KUA Untuk Kita: Mencatat Perkawinan Semua Pemeluk Agama
Di bawah kepemimpinan Menteri Agama Yaqut Cholil Qoumas (2020-2024) program revitalisasi Kantor Urusan Agama (KUA) diluncurkan. Salah satu agendanya adalah untuk menjadikan KUA sebagai tempat pencatatan perkawinan bagi semua pemeluk agama. Pro dan kontra muncul dari publik merespon kebijakan tersebut. Melalui serangkaian Focused Group Discussion (FGD), Balitbangdiklat telah mengkaji kontroversi persoalan ini dari sudut pandang historis – yuridis dan Policy Brief ini disusun berdasarkan kajian tersebut. Kedepannya, Balitbangdiklat juga akan mengkaji dari aspek sosiologis dengan metode survey.
Dari segi kesejarahan, pemisahan institusi yang mencatatkan perkawinan antara masyarakat Islam dan selain Islam telah berlangsung sejak masa pemerintahan kolonial Belanda. Implikasi praktisnya, berdasarkan peraturan perundang-undangan, penduduk non-Muslim wajib mencatatkan perkawinannya di Kantor Catatan Sipil atau Disdukcapil (Dinas Kependudukan dan Catatan Sipil) sesuai domisili. Akan tetapi, seperti ditemukan dalam hasil kajian ini, pemisahan layanan pencatatan perkawinan tersebut membawa berbagai persoalan efisiensi. Kesulitan akses dan kerumitan teknis lainnya kerap menghambat kepatuhan pencatatan perkawinan sesuai regulasi.

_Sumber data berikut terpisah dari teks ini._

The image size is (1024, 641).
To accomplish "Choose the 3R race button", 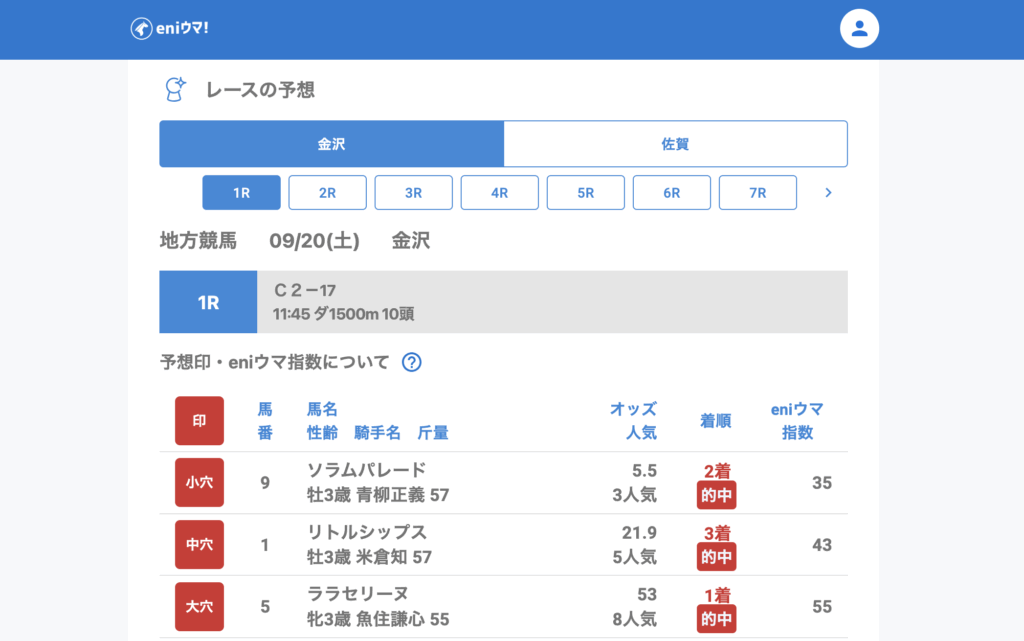I will [x=413, y=193].
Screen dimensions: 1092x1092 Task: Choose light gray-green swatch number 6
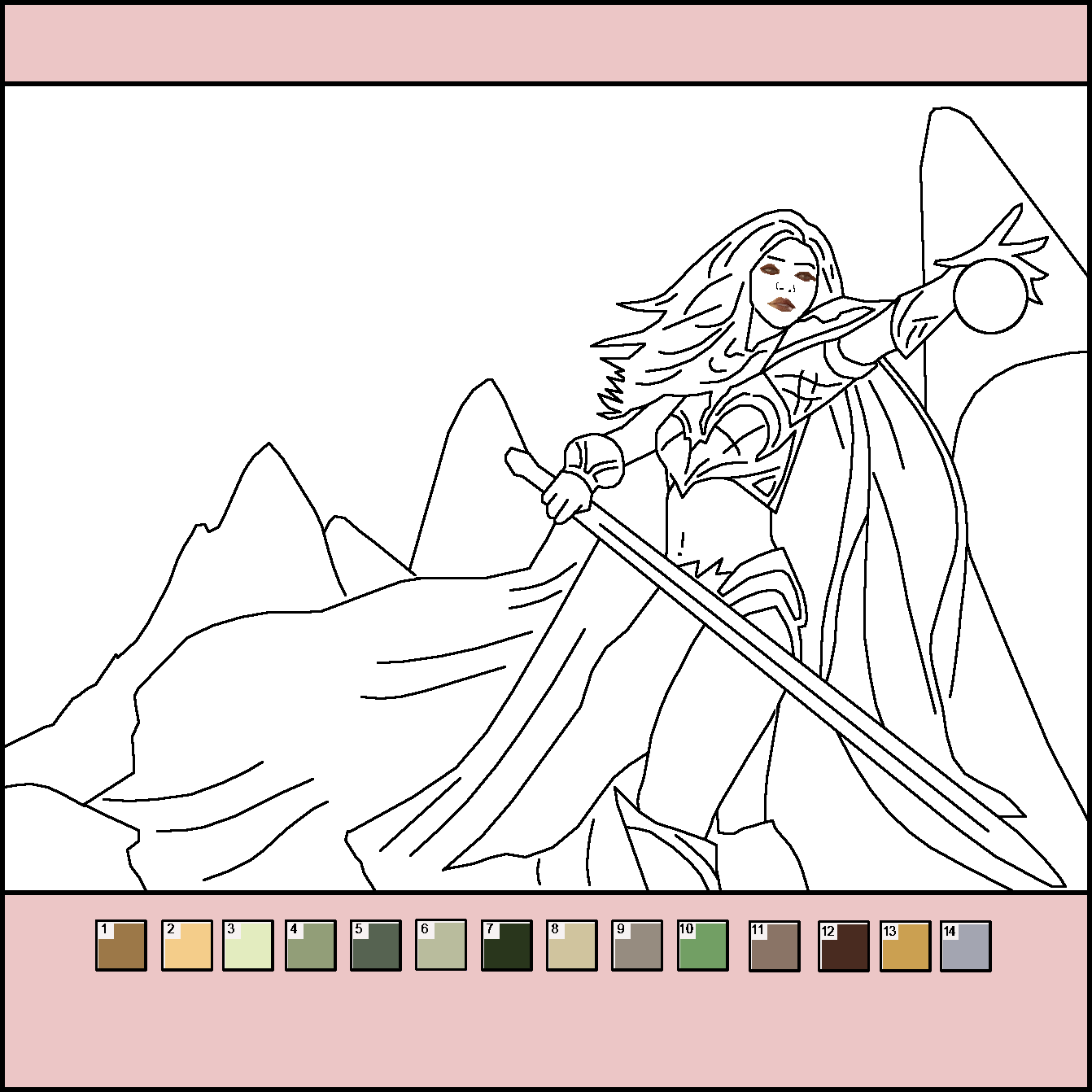441,945
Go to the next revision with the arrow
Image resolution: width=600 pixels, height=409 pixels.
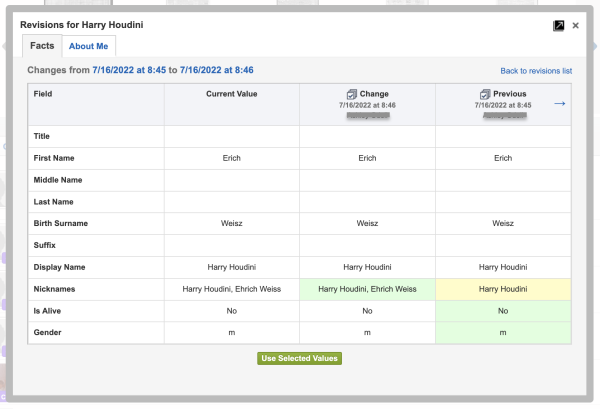coord(560,103)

Kajian ini merekomendasikan agar KUA dapat difungsikan untuk mencatat perkawinan yang dilaksanakan semua umat beragama. Konsekuensinya, bukan hanya sejumlah regulasi eksisting perlu ditinjau, namun beberapa ketentuan baru pun mesti diusulkan agar penduduk beragama Kristen, Katolik, Hindu, Buddha, dan Konghucu dapat mencatatkan perkawinan mereka di KUA.